En la comparación directa con los diseños convencionales de válvulas, como las llaves esféricas, las válvulas coaxiales presentan ventajas decisivas. Gracias a su diseño de alivio de presión, el comportamiento de conmutación sigue siendo prácticamente independiente de la presión aplicada al medio. Las válvulas conmutan de forma fiable y a una potencia constante, independientemente de si se utilizan con presión de vacío, baja presión o alta presión.
Otra ventaja es la alta estanqueidad: las válvulas coaxiales son herméticas a la contrapresión en el asiento de la válvula y evitan de forma fiable las fugas incluso en relaciones de presión cambiantes. Al mismo tiempo, su diseño constructivo garantiza un desgaste mínimo, también con medios sucios o exigentes. El resultado es un funcionamiento libre de mantenimiento durante largos períodos de tiempo.
El modo constructivo coaxial permite, además, un diseño especialmente compacto con tiempos de conmutación muy cortos. Los procesos de conmutación reproducibles en el rango de unos pocos milisegundos hacen que estas válvulas resulten ideales para procesos dinámicos. Al mismo tiempo, tienen un flujo de circulación reversible y pueden integrarse de forma flexible en los de conceptos de instalación más variados.
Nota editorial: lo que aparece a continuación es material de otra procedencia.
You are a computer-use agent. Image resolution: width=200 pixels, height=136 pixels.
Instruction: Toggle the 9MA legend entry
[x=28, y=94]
Las válvulas coaxiales aprovechan sus puntos fuertes, especialmente cuando el espacio de construcción es limitado y se plantean, simultáneamente, altas exigencias en cuanto fiabilidad y resistencia a los medios. Las aplicaciones típicas se dan en construcción de máquinas e instalaciones, tecnología de gases y vacío, así como en bancos de pruebas y sistemas de dosificación.
Las válvulas coaxiales están completamente liberadas de presión, por lo que la presión existente no influye en el comportamiento de conmutación de la válvula. La capacidad de conmutación de la válvula se mantiene constante, independientemente de si se controlan vacíos o altas presiones. A diferencia de las válvulas convencionales, las válvulas coaxiales no necesitan presión existente para funcionar.
Cuando está cerrado, la presión en el lado de salida puede ser mayor sin que se produzcan fugas.
El diseño único de la válvula coaxial minimiza el desgaste del asiento de la válvula, incluso con medios muy contaminados. Gracias a su diseño especial, las válvulas coaxiales no requieren mantenimiento. Incluso en las condiciones más adversas, las válvulas coaxiales tienen una vida útil hasta 10 veces mayor que la de las válvulas convencionales.
Su diseño aliviado de presión permite operaciones de conmutación ultrarrápidas y reproducibles en menos de 30 milisegundos.
El diseño de la válvula permite el paso del flujo en ambas direcciones. Por lo tanto, no es necesario utilizar varias válvulas convencionales.
El accionamiento integrado permite un diseño muy compacto y, por lo tanto, un abanico de aplicaciones prácticamente ilimitado.